START ENTRIES PROVIDED

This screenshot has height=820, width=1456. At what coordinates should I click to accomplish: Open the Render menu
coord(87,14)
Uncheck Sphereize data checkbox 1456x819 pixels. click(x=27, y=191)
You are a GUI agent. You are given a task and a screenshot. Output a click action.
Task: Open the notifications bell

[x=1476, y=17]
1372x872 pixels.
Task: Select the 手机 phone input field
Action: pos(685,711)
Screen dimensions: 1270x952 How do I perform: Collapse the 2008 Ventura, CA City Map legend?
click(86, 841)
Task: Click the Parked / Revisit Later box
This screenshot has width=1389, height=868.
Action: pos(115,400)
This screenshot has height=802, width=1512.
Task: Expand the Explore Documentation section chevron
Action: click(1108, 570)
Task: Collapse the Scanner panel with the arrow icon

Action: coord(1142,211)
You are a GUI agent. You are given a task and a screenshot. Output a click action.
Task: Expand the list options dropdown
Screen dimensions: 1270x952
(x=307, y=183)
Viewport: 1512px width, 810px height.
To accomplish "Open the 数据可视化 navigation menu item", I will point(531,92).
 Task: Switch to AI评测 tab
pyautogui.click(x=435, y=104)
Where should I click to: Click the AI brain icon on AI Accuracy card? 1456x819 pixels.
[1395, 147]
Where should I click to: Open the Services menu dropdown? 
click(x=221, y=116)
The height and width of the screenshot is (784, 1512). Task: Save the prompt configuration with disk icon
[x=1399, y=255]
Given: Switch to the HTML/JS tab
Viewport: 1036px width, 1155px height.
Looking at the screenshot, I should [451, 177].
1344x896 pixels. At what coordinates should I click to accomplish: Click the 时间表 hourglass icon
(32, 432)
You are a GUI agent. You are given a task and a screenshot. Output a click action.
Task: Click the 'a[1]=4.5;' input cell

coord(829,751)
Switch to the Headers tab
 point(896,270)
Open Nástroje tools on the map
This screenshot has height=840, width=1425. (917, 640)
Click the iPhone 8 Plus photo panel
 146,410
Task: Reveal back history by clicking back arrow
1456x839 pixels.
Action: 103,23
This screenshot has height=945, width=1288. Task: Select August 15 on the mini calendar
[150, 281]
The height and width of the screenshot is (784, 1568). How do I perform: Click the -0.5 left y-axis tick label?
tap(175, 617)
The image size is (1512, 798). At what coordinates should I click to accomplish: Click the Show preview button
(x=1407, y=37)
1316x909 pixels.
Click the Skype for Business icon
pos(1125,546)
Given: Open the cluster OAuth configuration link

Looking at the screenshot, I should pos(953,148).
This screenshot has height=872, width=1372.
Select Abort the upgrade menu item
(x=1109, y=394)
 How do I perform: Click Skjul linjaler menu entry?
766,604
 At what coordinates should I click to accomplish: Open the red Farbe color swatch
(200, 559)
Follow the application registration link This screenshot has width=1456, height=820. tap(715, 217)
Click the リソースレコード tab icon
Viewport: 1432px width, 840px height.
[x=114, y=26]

END ENTRIES PROVIDED

**TASK GOAL**
Copy exactly, and only, the lines from the line containing "The image size" to the end of the listing, with both ends included.

**WRITTEN SOLUTION**
The image size is (1512, 798). At what coordinates should I click to accomplish: Click the Show preview button
(x=1407, y=37)
1316x909 pixels.
Click the Skype for Business icon
pos(1125,546)
Given: Open the cluster OAuth configuration link

Looking at the screenshot, I should pos(953,148).
This screenshot has height=872, width=1372.
Select Abort the upgrade menu item
(x=1109, y=394)
 How do I perform: Click Skjul linjaler menu entry?
766,604
 At what coordinates should I click to accomplish: Open the red Farbe color swatch
(200, 559)
Follow the application registration link This screenshot has width=1456, height=820. tap(715, 217)
Click the リソースレコード tab icon
Viewport: 1432px width, 840px height.
[x=114, y=26]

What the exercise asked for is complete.